EXTRACTED RECORDS >>

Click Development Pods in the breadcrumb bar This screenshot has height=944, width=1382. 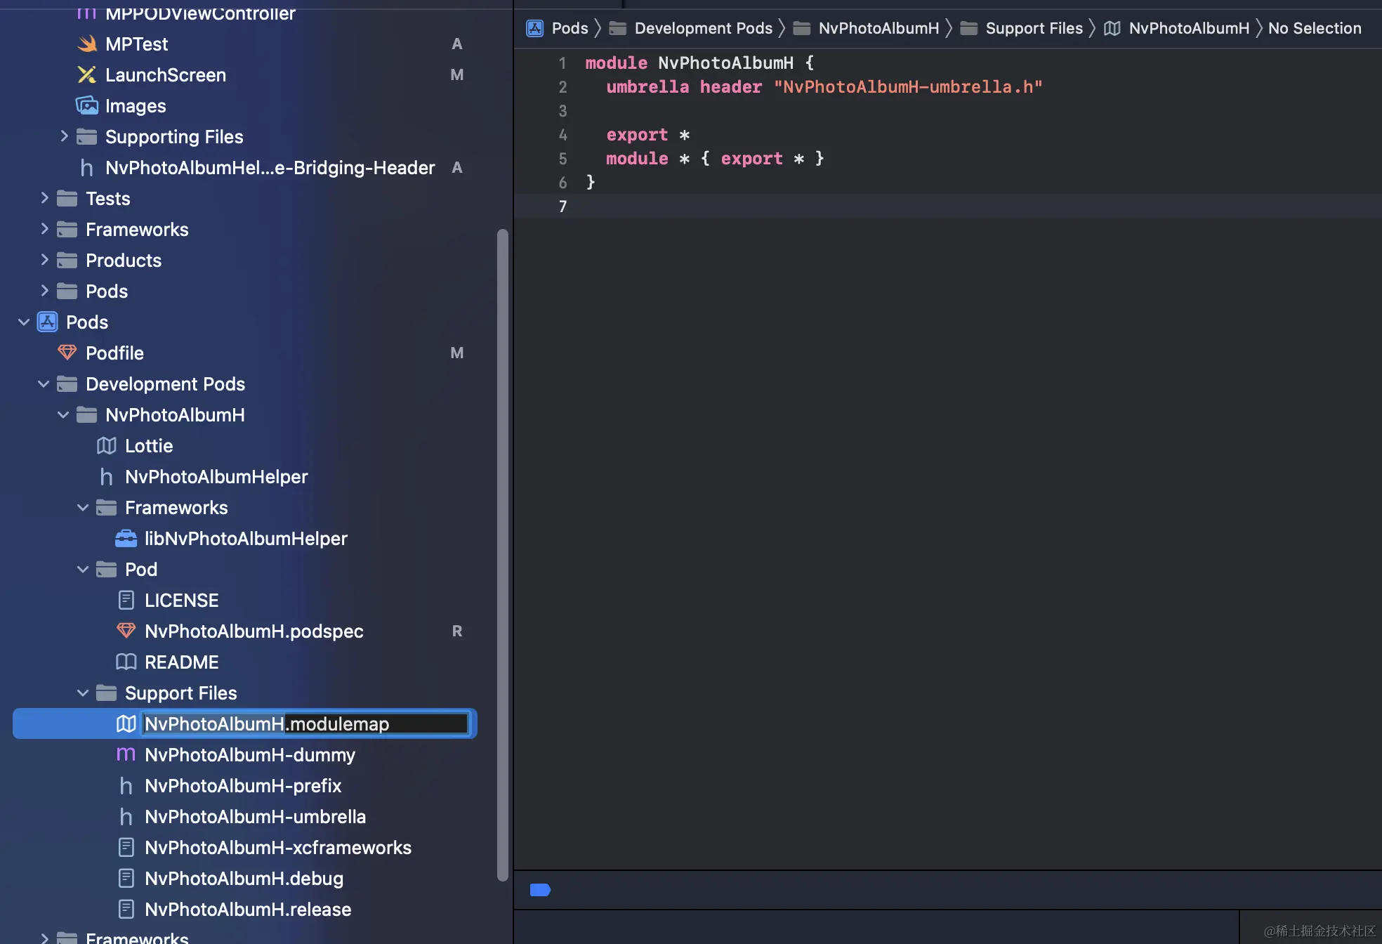coord(703,28)
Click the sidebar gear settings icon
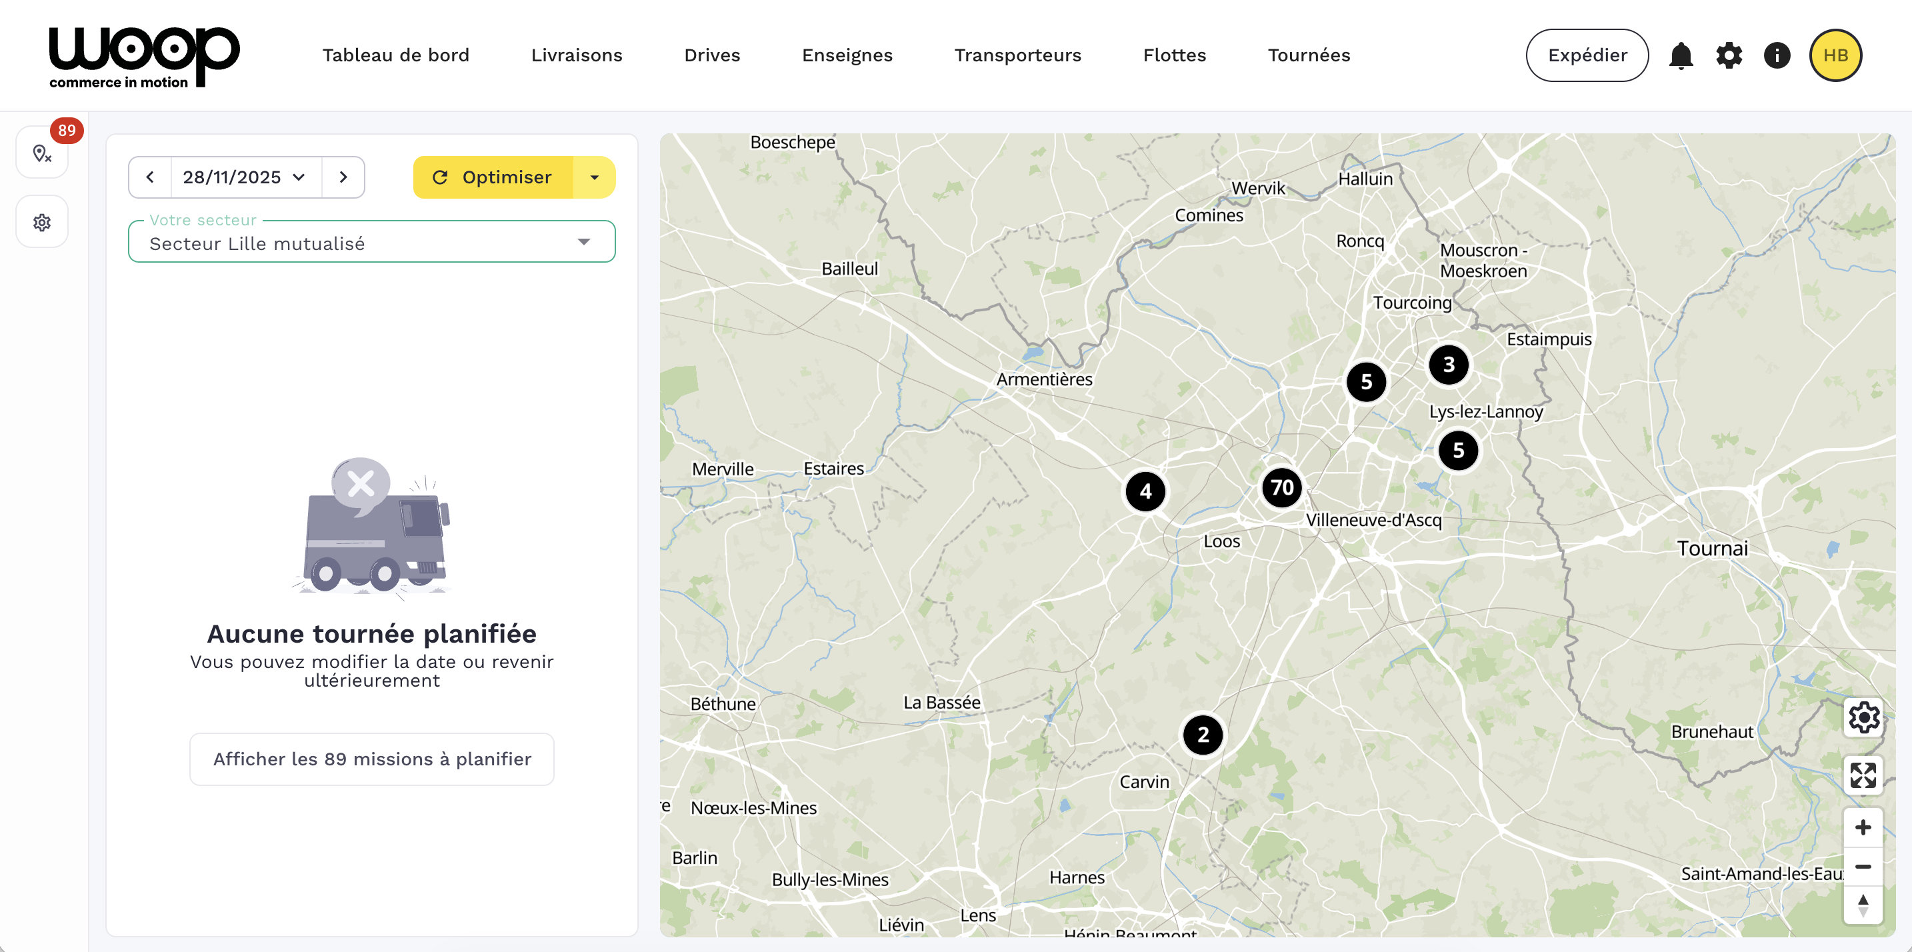The image size is (1912, 952). point(42,222)
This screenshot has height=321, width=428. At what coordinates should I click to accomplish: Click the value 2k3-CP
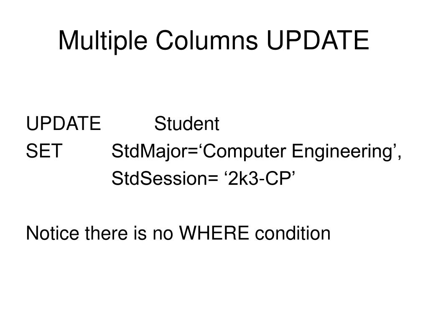pyautogui.click(x=259, y=178)
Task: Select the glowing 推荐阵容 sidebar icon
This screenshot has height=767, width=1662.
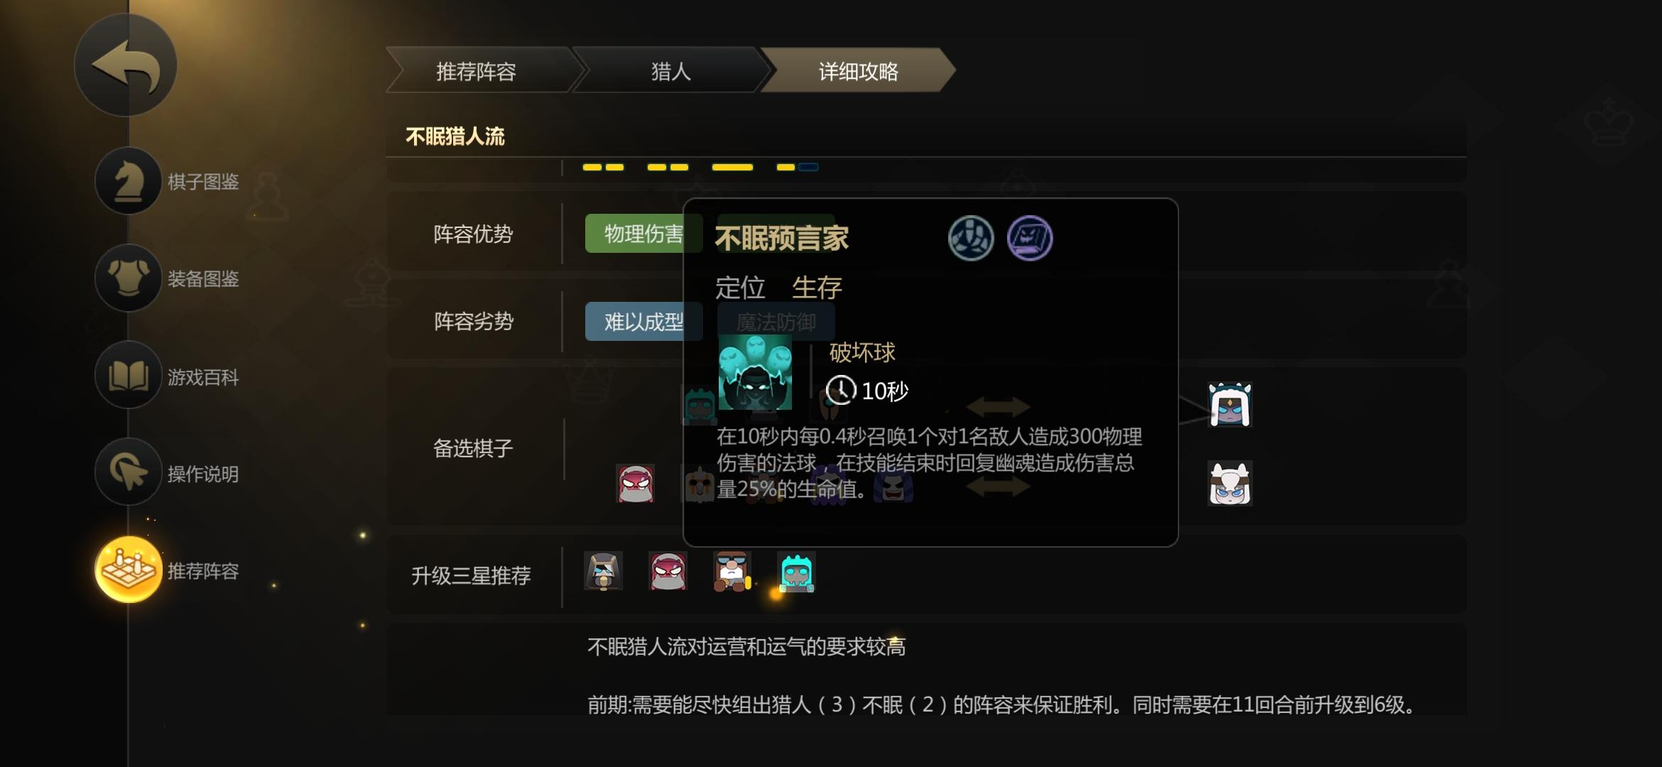Action: 129,570
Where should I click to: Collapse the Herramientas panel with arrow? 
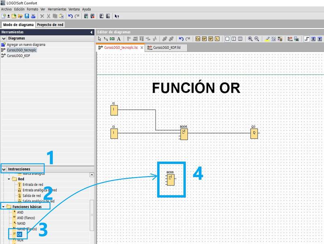click(91, 32)
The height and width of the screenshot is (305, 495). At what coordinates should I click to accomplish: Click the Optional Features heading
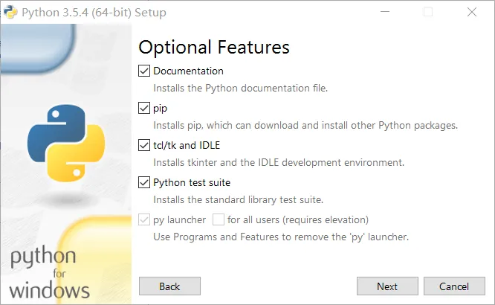[x=214, y=48]
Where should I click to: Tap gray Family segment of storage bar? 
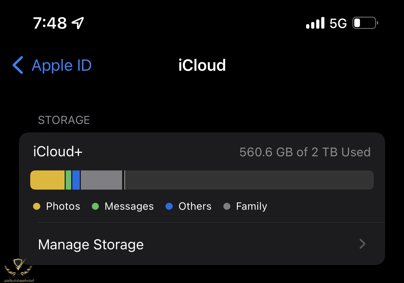(101, 180)
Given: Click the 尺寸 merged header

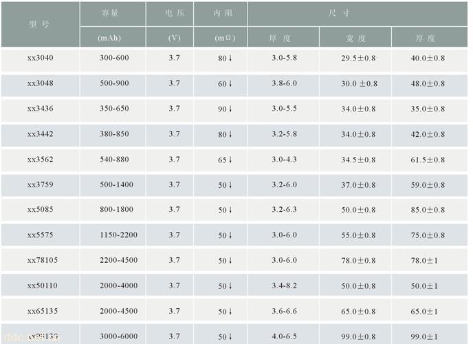Looking at the screenshot, I should coord(358,14).
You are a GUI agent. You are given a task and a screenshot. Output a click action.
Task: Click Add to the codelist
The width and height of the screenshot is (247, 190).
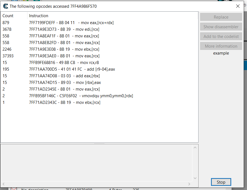221,36
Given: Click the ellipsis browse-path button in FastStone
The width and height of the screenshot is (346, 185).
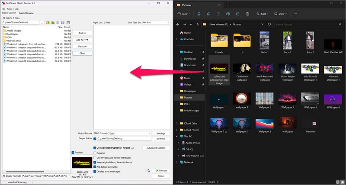Looking at the screenshot, I should pyautogui.click(x=42, y=22).
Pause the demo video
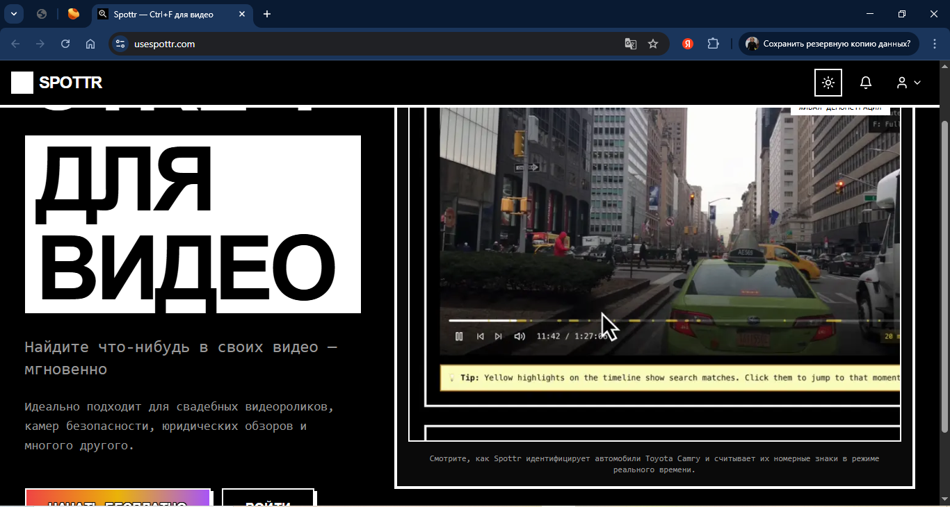The image size is (950, 507). [x=459, y=336]
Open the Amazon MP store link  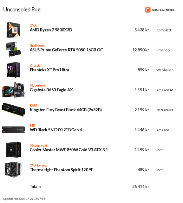[x=166, y=90]
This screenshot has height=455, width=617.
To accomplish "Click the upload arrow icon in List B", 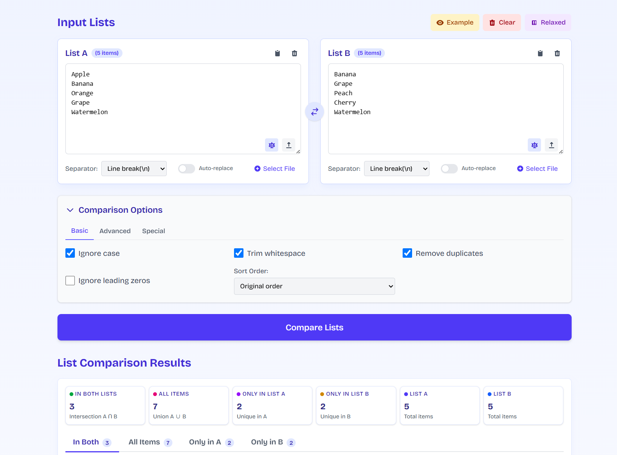I will 552,145.
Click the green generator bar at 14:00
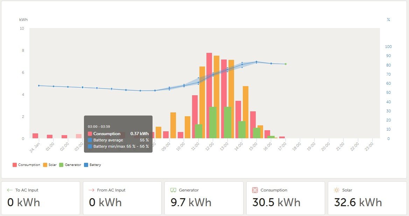Screen dimensions: 409x216 [242, 130]
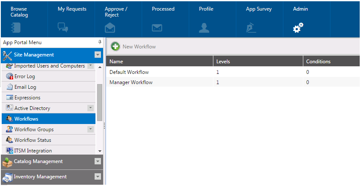Pin the App Portal Menu panel
Image resolution: width=361 pixels, height=186 pixels.
pos(100,42)
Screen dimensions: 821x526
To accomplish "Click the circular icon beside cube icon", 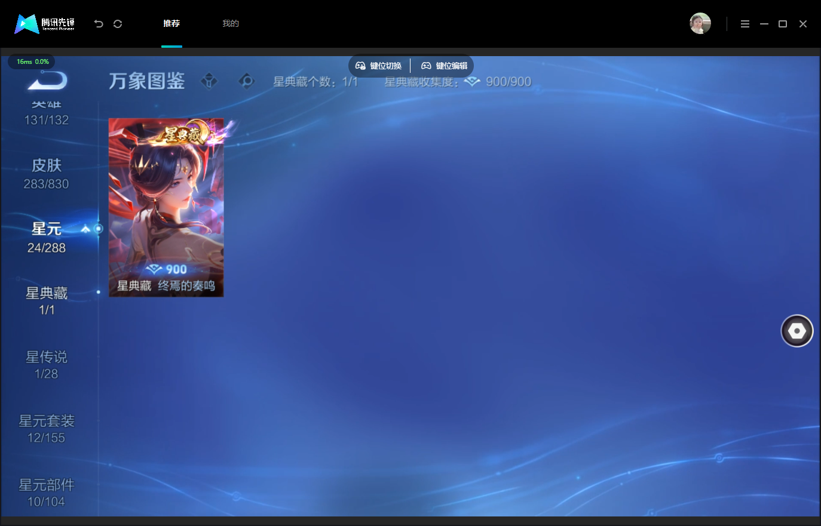I will click(246, 81).
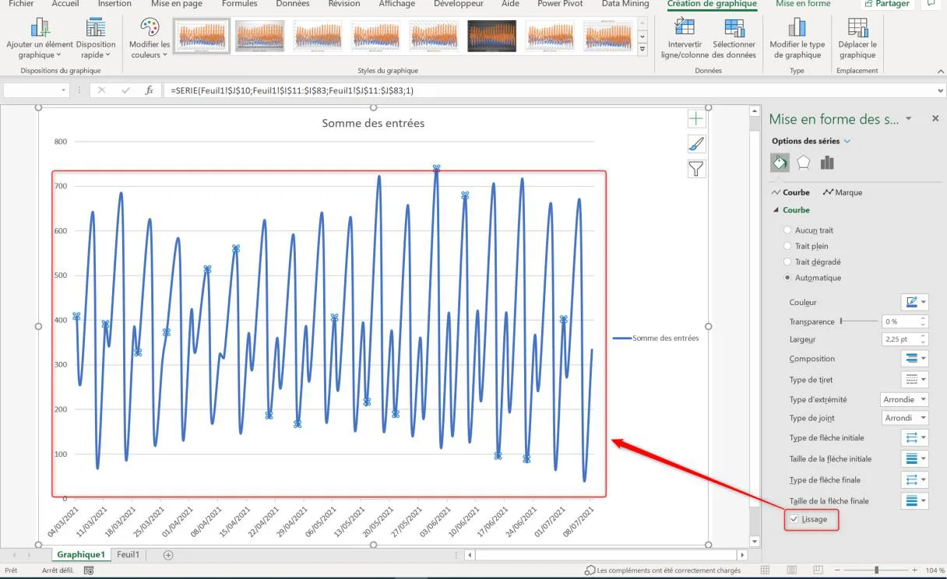This screenshot has width=947, height=579.
Task: Open the Couleur line color picker
Action: click(915, 302)
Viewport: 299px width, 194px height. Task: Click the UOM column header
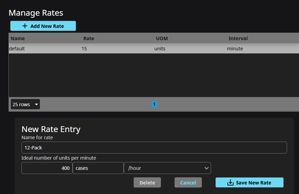coord(162,38)
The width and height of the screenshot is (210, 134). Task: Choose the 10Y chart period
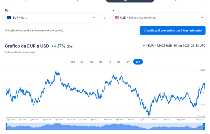(138, 62)
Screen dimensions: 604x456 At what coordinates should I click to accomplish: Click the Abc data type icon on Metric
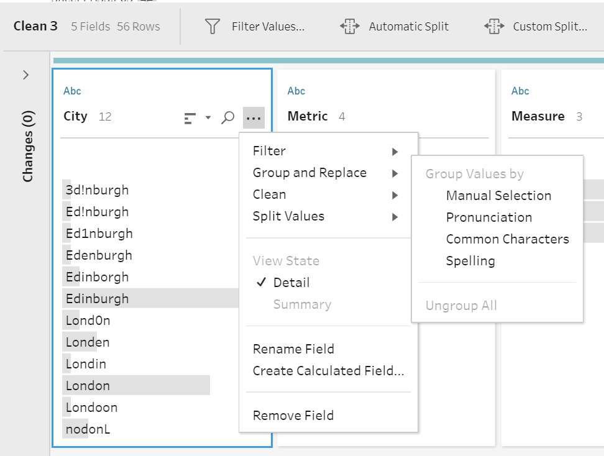click(x=296, y=91)
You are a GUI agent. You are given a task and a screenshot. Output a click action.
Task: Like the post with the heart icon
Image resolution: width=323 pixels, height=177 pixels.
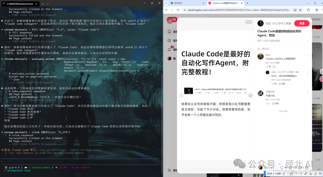pyautogui.click(x=282, y=168)
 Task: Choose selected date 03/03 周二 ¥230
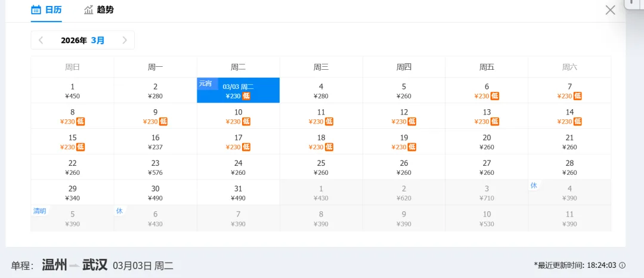(x=238, y=91)
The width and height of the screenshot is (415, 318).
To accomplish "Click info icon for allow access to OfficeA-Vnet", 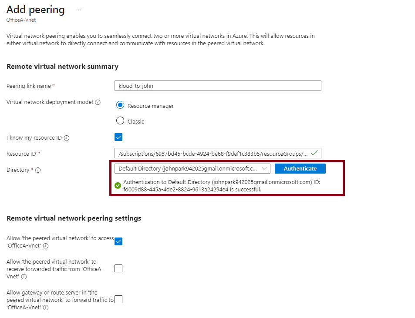I will (x=46, y=246).
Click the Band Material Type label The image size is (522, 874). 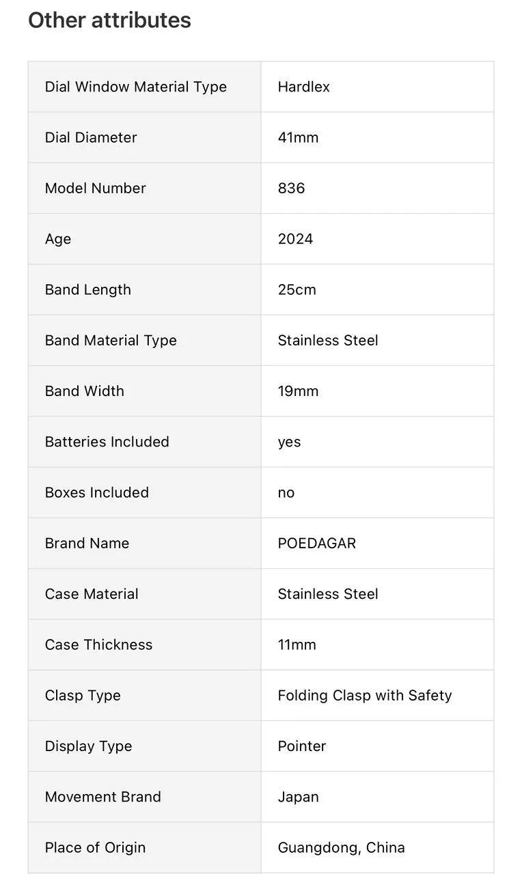coord(111,340)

WHAT YOU WILL DO >>
Find each line in the items above that contains the word "pixels" with matching case, and copy those lines in full.

RESPONSE TO THIS TASK >>
Image resolution: width=361 pixels, height=186 pixels.
Image resolution: width=323 pixels, height=177 pixels.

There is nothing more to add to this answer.